An Evaluation of Underground Storage as a Potential Solution for Stranded Associated Gas in Oil Fields

In the absence of a gas market, the management of the gas associated with oil production often poses serious challenges to the development of oil fields, resulting in potentially stranded gas resources. While gas flaring was the default solution, more stringent carbon constraints have rendered this solution unattractive, owing to its negative health, safety, environmental and socio-economic impacts. One potential solution entails injecting the otherwise stranded associated gas (AG) into underground geologic systems for temporary storage, but re-producing same when a viable gas market becomes available.

Faced with the challenge of providing temporary AG solution for a new oil development in the shallow offshore area of the Niger Delta, this paper presents an overview of candidate solutions, which include (i) venting, (ii) flaring, (iii) injection for improved oil recovery, (iv) underground sequestration (AG injected but not re-produced), and (v) on-site conversion to natural-gas hydrates to facilitate evacuation to other outlets. Their relative strengths and weaknesses are examined relative to this case study.

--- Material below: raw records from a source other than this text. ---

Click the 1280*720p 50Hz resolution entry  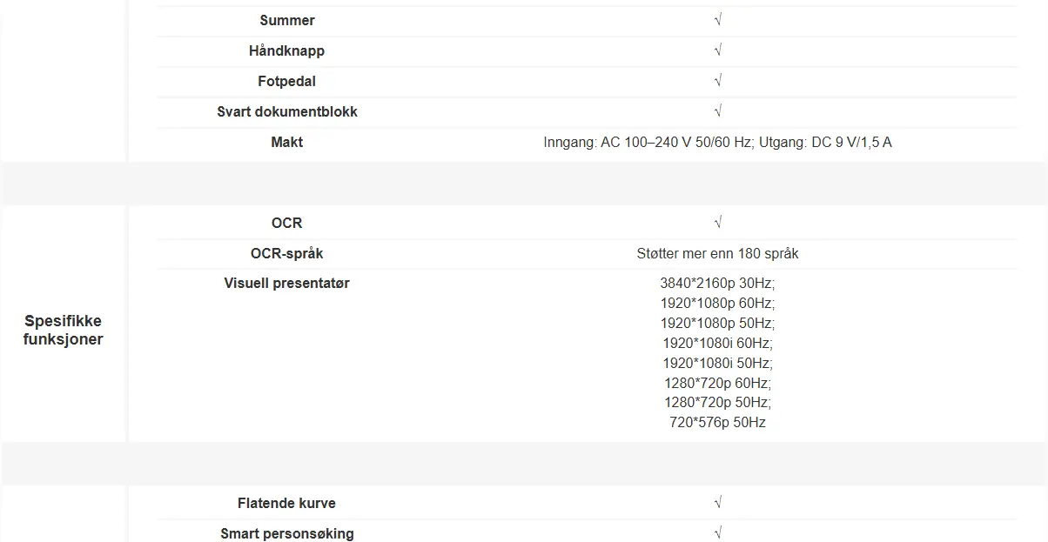[717, 402]
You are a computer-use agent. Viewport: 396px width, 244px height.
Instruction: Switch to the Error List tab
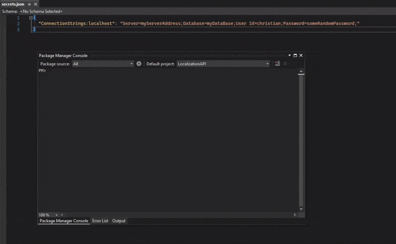[100, 221]
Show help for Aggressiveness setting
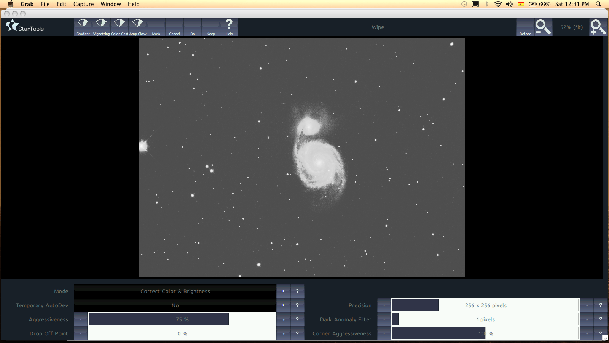The width and height of the screenshot is (609, 343). point(297,319)
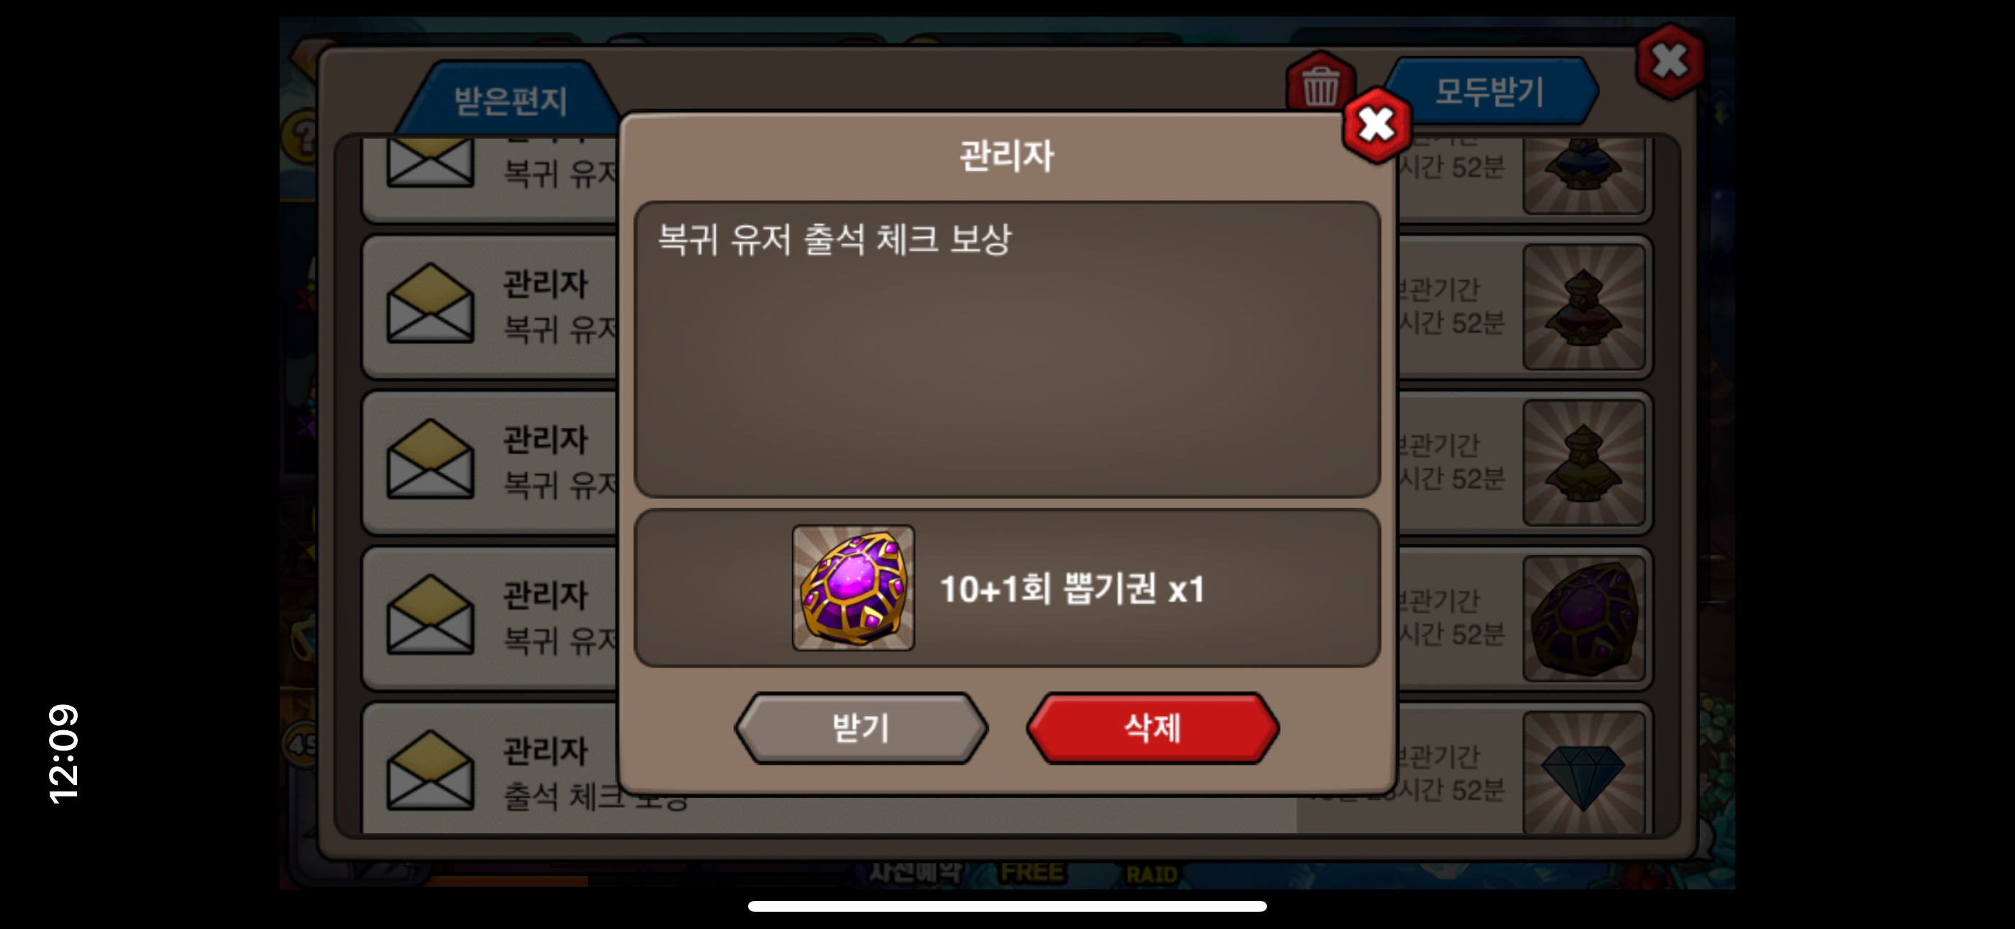
Task: Open the fourth 관리자 envelope icon
Action: click(x=430, y=615)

The paper details the key aspects of a reservoir-engineering assessment of temporary AG storage in a non-associated gas (NAG) reservoir for later monetisation of both the native NAG and alien (injected) AG resources. Rigorous numerical-simulation studies highlight the key factors that control both the injection and production phases of the subject reservoir. For a given set of abandonment conditions, effects of the gas volume injected prior to the production phase on the ultimate recovery factors of the native and alien gas resources are presented. Additionally, the relative advantages of matrix, pseudo-fractured, and fractured injection modes are explored.

Compared against the above-mentioned alternative solutions in terms of (i) effective sales volume of hydrocarbon, (ii) infrastructural requirements, and (iii) net carbon savings, underground storage is the most attractive solution to address stranded AG in this example field, and possibly others.